With the practical work I learned how to use cameras, sound equipment and edit both video and sound. Being divided into teams gave us an insight into what it might be like to work on a film crew. If you don’t like teamwork then film is not for you. Everyone’s role on a film set is necessary to get the job done and everyone should be treated with the same level of respect. The most important thing I learned in the practical classes was what I did not like and had no interest in pursuing. I was unsure if I wanted to learn more about directing or producing but I certainly knew I’d be leaving cinematography, editing and sound mixing in college. Some of my classmates did realise their passions for these departments during those classes and have gone on to work successfully in the industry.
For the record, there are always going to be students who know more than you do about certain areas of film. If you love cinematography and want to learn more about cameras don’t let any know-it-all put you off because they’ve read every cinematography book in existence. Focus on yourself and take advantage of the lecturers and learning more about your craft.
Unfortunately you also have to keep an eye out for blatant sexism especially when selecting crew roles with your peers. As much as I hope things have changed since my days in college, we are all aware that sexism exists in society. Stand your ground; no one should put you off doing what you love.

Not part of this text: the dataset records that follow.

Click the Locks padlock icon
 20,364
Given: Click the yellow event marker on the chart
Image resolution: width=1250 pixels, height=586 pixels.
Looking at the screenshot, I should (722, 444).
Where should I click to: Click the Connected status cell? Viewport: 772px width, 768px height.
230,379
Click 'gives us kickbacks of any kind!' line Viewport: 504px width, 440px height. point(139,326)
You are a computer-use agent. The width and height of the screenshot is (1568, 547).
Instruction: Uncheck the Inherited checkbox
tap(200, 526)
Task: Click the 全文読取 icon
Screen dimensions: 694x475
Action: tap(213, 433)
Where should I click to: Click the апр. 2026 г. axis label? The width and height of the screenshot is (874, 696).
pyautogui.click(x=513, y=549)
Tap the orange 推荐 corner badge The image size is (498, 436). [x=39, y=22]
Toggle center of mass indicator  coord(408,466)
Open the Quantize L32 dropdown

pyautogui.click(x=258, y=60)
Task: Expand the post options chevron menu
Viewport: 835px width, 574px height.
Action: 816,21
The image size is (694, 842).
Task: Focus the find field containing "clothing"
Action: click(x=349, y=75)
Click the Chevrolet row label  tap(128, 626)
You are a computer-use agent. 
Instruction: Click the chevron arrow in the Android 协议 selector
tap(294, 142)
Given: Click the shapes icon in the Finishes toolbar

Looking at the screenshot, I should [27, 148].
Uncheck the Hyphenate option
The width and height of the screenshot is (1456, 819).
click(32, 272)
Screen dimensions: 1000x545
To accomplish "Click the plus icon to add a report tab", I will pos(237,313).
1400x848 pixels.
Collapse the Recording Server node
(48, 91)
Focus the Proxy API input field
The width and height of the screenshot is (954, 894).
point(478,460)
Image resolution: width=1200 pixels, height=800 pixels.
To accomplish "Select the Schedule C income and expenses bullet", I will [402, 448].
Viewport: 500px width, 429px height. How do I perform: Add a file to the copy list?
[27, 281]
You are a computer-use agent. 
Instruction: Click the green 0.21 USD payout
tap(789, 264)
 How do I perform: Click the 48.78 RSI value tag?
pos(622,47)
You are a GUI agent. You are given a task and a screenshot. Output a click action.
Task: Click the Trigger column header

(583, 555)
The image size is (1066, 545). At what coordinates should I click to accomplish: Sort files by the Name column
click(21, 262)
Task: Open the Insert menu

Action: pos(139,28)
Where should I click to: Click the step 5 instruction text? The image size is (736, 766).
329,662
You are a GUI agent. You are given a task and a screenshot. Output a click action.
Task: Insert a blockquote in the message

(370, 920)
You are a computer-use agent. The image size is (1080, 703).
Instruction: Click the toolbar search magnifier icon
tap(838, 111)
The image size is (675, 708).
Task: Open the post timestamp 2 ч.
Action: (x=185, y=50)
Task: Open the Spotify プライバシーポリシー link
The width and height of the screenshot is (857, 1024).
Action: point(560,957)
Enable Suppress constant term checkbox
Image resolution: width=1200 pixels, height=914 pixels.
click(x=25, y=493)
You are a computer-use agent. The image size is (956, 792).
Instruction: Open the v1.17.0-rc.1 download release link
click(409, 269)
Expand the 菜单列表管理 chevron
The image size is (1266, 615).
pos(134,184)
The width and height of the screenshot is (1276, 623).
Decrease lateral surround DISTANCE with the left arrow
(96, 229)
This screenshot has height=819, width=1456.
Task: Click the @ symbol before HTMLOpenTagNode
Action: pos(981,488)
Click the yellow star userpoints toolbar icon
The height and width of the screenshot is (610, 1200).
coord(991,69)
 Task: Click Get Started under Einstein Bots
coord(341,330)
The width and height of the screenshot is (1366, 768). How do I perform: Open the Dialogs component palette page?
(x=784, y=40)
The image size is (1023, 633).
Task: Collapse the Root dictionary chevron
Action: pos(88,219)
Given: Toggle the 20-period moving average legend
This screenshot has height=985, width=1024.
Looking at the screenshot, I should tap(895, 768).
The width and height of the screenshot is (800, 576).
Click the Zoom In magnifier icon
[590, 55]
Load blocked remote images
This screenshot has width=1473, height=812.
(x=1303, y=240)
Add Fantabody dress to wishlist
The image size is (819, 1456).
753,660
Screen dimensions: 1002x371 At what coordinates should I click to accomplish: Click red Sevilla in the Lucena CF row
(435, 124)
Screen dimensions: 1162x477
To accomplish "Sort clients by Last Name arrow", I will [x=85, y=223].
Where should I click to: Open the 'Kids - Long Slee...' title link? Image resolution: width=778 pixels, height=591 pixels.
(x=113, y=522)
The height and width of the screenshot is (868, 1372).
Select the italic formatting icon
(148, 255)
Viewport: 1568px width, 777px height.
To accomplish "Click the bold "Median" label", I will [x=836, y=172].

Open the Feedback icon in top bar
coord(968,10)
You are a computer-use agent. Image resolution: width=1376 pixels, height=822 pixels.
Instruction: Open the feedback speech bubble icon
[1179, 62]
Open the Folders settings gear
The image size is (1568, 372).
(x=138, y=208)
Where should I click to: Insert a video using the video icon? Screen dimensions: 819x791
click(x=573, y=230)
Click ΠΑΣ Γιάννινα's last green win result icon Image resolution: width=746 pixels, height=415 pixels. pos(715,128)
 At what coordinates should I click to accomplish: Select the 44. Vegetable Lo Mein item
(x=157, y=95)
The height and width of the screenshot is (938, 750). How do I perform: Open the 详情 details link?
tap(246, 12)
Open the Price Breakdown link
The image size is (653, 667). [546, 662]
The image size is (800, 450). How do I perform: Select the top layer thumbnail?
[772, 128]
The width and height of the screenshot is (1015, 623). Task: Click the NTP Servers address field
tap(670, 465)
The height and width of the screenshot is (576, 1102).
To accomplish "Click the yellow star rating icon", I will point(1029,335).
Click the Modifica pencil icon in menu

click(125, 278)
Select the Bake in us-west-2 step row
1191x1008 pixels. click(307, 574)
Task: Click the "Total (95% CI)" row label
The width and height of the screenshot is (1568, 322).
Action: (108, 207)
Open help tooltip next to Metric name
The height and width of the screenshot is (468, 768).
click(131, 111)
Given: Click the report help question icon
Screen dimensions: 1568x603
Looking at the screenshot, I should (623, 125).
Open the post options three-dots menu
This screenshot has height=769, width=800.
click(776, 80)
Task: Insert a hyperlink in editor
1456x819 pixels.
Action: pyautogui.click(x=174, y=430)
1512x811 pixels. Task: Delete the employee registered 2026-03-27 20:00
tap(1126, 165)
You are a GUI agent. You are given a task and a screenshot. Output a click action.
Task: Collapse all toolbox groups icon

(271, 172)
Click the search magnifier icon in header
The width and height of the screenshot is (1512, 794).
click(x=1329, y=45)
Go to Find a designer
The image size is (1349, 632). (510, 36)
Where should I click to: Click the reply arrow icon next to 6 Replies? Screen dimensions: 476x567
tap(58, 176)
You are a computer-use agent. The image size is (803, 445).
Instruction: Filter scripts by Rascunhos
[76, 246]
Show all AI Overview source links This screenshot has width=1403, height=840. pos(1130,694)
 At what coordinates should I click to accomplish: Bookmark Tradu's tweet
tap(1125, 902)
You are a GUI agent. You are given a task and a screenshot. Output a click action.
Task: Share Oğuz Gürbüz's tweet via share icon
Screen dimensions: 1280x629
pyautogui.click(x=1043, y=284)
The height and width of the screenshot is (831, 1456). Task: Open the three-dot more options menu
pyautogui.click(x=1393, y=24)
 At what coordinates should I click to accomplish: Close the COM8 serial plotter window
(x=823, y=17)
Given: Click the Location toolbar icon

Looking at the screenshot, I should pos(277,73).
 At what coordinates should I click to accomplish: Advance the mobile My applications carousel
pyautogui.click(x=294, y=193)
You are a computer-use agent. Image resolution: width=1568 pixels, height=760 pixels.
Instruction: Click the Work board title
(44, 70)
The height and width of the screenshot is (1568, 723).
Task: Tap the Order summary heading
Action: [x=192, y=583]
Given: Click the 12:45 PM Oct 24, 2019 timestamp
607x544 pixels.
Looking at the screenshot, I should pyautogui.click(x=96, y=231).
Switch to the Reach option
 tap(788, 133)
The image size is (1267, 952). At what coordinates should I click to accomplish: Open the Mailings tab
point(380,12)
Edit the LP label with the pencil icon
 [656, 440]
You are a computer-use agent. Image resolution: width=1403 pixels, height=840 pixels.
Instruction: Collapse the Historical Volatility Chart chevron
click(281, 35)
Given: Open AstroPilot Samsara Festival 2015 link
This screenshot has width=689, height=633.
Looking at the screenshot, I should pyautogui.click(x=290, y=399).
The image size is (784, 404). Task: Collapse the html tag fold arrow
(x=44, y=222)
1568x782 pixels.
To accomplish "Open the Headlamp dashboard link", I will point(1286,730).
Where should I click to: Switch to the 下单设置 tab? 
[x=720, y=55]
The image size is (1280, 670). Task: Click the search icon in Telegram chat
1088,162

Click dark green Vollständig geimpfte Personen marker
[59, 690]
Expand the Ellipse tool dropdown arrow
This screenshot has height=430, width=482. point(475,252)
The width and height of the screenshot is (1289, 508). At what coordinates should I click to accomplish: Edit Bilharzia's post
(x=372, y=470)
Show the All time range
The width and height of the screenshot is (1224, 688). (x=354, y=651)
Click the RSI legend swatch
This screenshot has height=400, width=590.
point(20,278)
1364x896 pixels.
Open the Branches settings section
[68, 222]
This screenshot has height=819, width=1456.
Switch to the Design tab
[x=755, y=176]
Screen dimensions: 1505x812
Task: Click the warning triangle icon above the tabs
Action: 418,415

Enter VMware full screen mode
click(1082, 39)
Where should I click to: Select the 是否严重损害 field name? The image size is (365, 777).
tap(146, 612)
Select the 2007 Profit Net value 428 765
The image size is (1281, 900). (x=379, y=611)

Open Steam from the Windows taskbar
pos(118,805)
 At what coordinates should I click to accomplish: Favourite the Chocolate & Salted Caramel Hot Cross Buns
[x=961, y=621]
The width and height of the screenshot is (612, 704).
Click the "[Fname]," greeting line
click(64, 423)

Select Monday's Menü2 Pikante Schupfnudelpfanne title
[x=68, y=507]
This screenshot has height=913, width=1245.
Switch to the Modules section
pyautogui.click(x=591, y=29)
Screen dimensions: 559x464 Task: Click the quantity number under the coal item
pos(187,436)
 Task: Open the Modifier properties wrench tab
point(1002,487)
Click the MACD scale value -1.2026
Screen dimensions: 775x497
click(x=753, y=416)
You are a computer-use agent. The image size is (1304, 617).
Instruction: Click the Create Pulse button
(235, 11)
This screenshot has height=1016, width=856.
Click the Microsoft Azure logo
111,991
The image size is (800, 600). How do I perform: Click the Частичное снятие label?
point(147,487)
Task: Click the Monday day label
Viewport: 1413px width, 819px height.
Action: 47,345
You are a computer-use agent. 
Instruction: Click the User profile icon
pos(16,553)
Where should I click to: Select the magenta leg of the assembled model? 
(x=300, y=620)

When I left college I knew for certain what departments I did not want to work in. I thought when I got into the real world I’d try out a few different roles on films and figure out what I liked that way. The only issue was that I had no idea how to get into the industry. Despite everything I had learned about film, I was not taught what to do the moment my final class finished. I was not given a little black book full of contacts for everyone in the industry. If you are fortunate enough to have a choice of film schools to apply to then please look at what courses invite guest lecturers from the industry to speak to students. This is one area where my course really lacked and it is absolutely vital. Students need up to date information from crew members working in the industry on how best to get their foot in the door for each department.
So how did I find my way in? Shortly after finishing classes I received an email from a past student who was producing a film that summer and was looking for interns. I immediately put myself forward and got the job. This was followed by another feature film that same summer and a television series in the autumn. None of these jobs were advertised online; I made contacts through the first film I interned on and also emailed production companies and line producers or production managers whose contact details I could find. Standing out from the crowd is easier than you think. Research the companies and individuals you are emailing and find out what they have worked on. Mention which of their projects you enjoyed and what you are looking forward to. On numerous occasions I have interviewed people who cannot name one project the company I work for have produced. Put in the effort and you are more likely to be rewarded.
College? Not A Chance.
I often receive emails from people looking to get into the industry who have no desire to return to higher-level education, or do not have the means to, and that is not an issue. There are many qualities required for a successful career in film and television that can’t always be taught including patience, organisation and good time-management. I often look at individual’s past experience and see how they could transfer their skills to film. It’s even better when someone points this out to me in a cover letter.
If you are changing career paths it can be difficult to immediately start in a higher paid role but if you are dedicated and hard working you will be noticed and can climb the ladder quickly. Don’t let your first job offer disappoint you, it’s all about gaining trust and working your way up.
The Path to Success
So, is film school necessary if you do want to go to college? My answer is to do what you want to do and not what you think you should. I’m certain studying business and law would have benefitted me more in my current role however the fact that I studied film stood out on my CV when I was being hired. Some employers like to see you’ve had an interest in film long-term, while others can be impressed by a simple cover letter stating your aspirations. If you want to study film then do it. If you’re not sure and think law or marketing would be better choices to keep your options open then go for it. Having a law or marketing degree certainly won’t stop you working in film if you are willing to keep pushing to achieve your goals. There is no one path to success.